**TASK TO CARRY OUT**
Output the exact lines that start at the one containing "This screenshot has width=600, height=477." and continue to the last line of the entries below; do not output pictures.
▽
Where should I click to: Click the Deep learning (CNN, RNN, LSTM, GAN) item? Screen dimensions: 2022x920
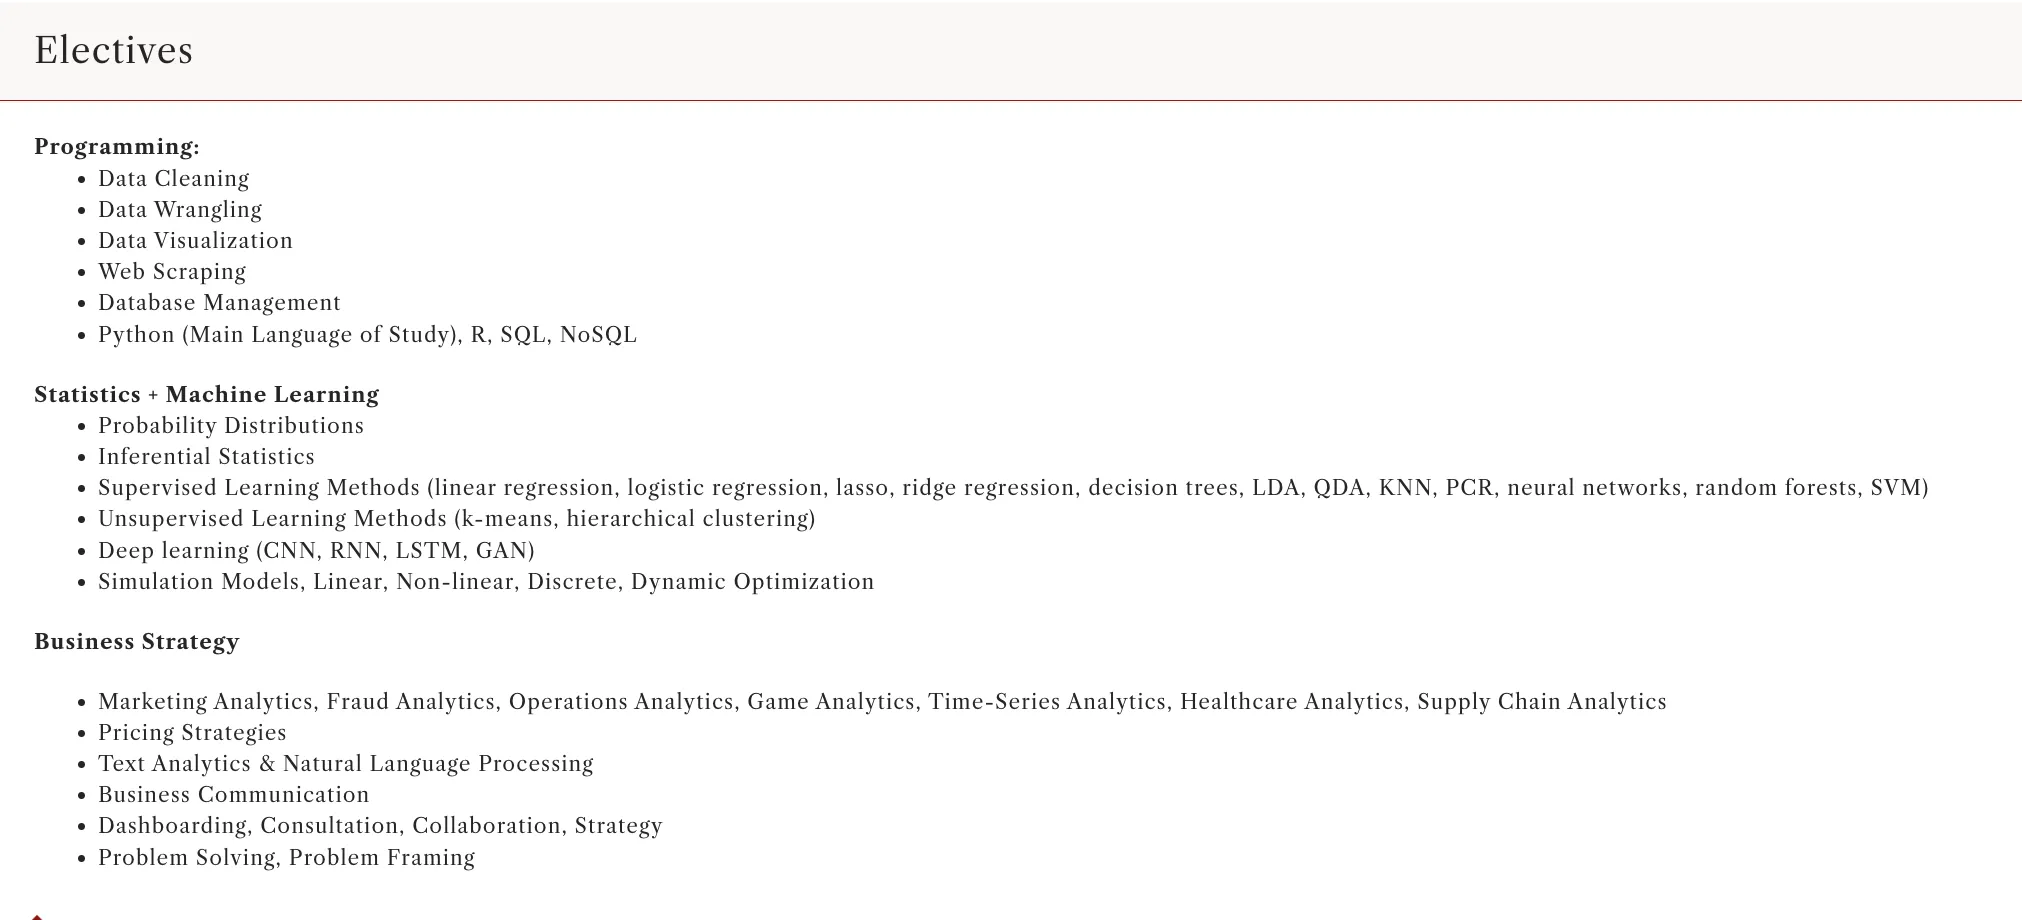click(316, 551)
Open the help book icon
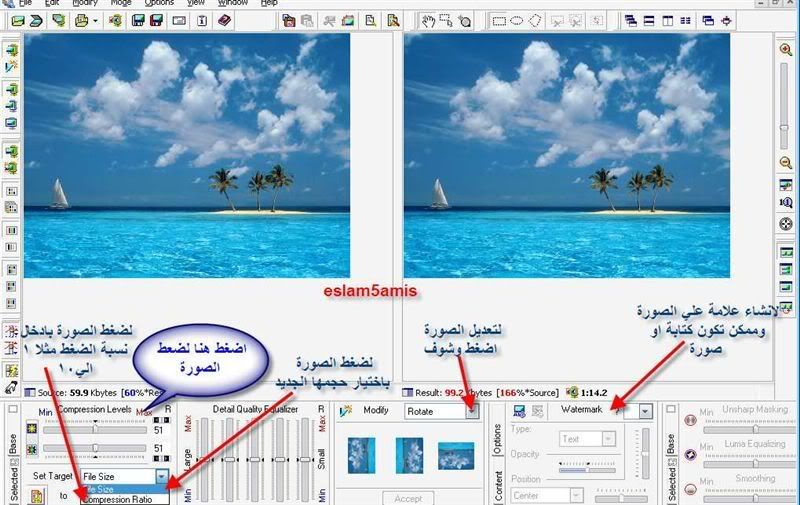800x505 pixels. point(224,19)
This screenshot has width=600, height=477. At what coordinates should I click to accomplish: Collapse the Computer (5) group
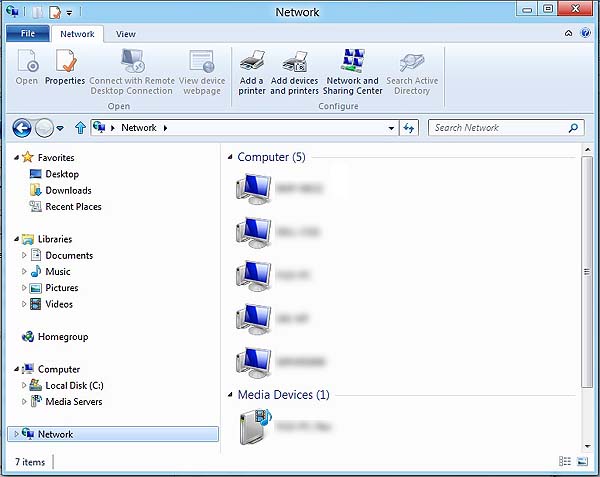[230, 158]
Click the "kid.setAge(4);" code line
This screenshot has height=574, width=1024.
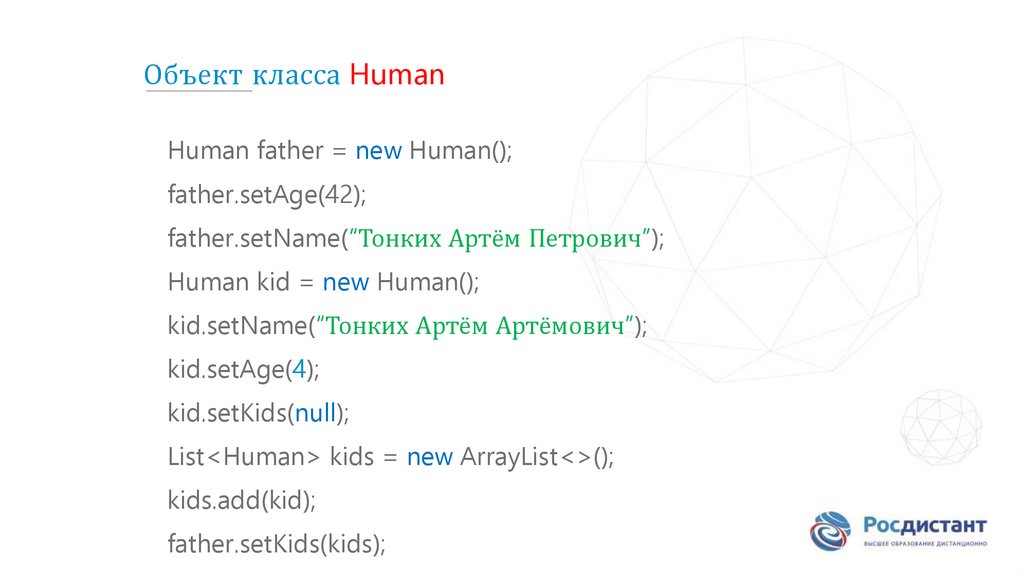coord(243,370)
△
**WRITTEN SOLUTION**
This screenshot has width=600, height=477. At what coordinates should I click to accomplish: Collapse the Computer (5) group
[230, 158]
Click the "kid.setAge(4);" code line
This screenshot has height=574, width=1024.
coord(243,370)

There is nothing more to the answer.